Hello, I am here to provide you with some feedback on your item for the Simply Positive Reviewer's Group. Please note that ALL comments contained in this review are only one reader's opinion and are meant only as observations from one writer to another. Use what you find helpful, and ignore the rest. Most importanly, Keep Writing!
TITTLE, DESCRIPTION; Good tittle, very catchy description!
FIRST IMPRESSIONS: Excellent dramatic opening, it hooked me into the action and story immediately! I particularly liked the description of the tangled sheets.
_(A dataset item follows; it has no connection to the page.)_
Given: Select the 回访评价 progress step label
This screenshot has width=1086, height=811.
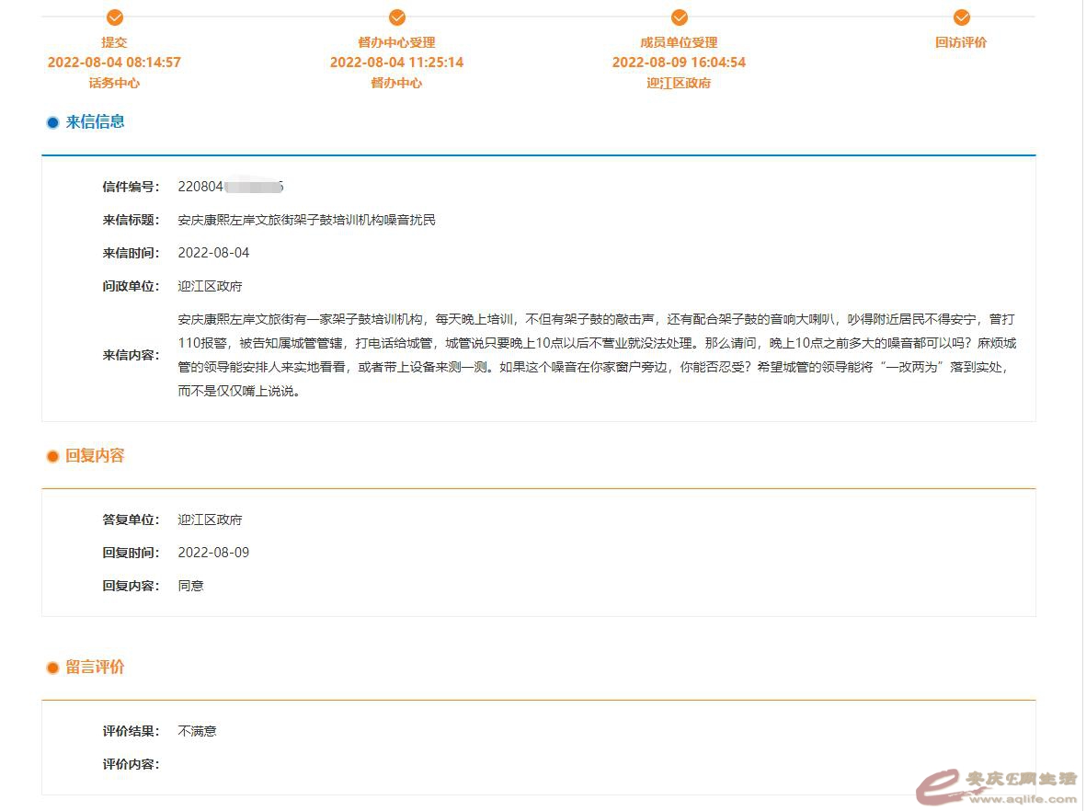Looking at the screenshot, I should 961,42.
PLOT; FLOW; Excellent plot, you can do so much with this. Flow is a bit choppy in places, see suggestions.
Characters, Dialogue: You have created a strong, three dimensional character in Lacey. She is easy to see and connect with.
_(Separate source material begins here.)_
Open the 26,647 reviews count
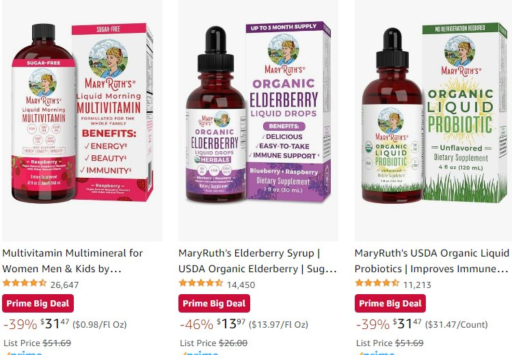This screenshot has width=512, height=355. point(64,285)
Dialogue feels mixed up, choppy in areas, see suggestions.
IMAGERY; EMOTION: Great imagery, can you add in the red glow, feel of the heat ... smells?
Favorite Lines/Parts:
Lacey struggling to push daughter outside, opening paragraph. VERY strong, vivid scenes and emotion here.
SUGGESTIONS;
first section of dialogue reads choppy, rather disjointed in places. Can you switch some sentences around so story flows smoother, keeps credibility?
EXAMPLES:
He probably started this [ gives away middle/ ending. Revise so she just feels fear that he's gone, she's alone.]
I need to get a wet towel. [ show her stumbling into bath, cold water soaking towel/ skin, than going after kids as thoughts race on..]
What if she drank like Jerry? [ try putting this where she finds him, let us feel her hate, anger, contempt] She loved him once, cried out for him in opening...
fighting panic, her heart racing raced.. [ deletes one passive 'ing' word.
NOTE: In trailers, windows don't 'pop', they turn to scorching hot liquid and run out like water. Very freaky, saw it happen myself a few weeks back.
Lacey ws in shock. Show us.. her stumbling forward, staring in surprise at that scorched, dangling flesh of her hand. Maybe she's past pain?
It loses credibility that she's fighting so hard for her and her kids but she wants to die - try renewed determination that they'll live. [ more in her character, she's no quitter]
'mam'' maám '
Closing line works, but could be more credible if she felt some remorse over Jerry, even if only that he'd been a different type of person...?
Wouldn't she be getting medical attention from paramedic for smoke inhalation/ burns?
CLOSING THOUGHTS; A great dramatic thriller that could be absolutely mind bending with a little polishing and revising! A great read.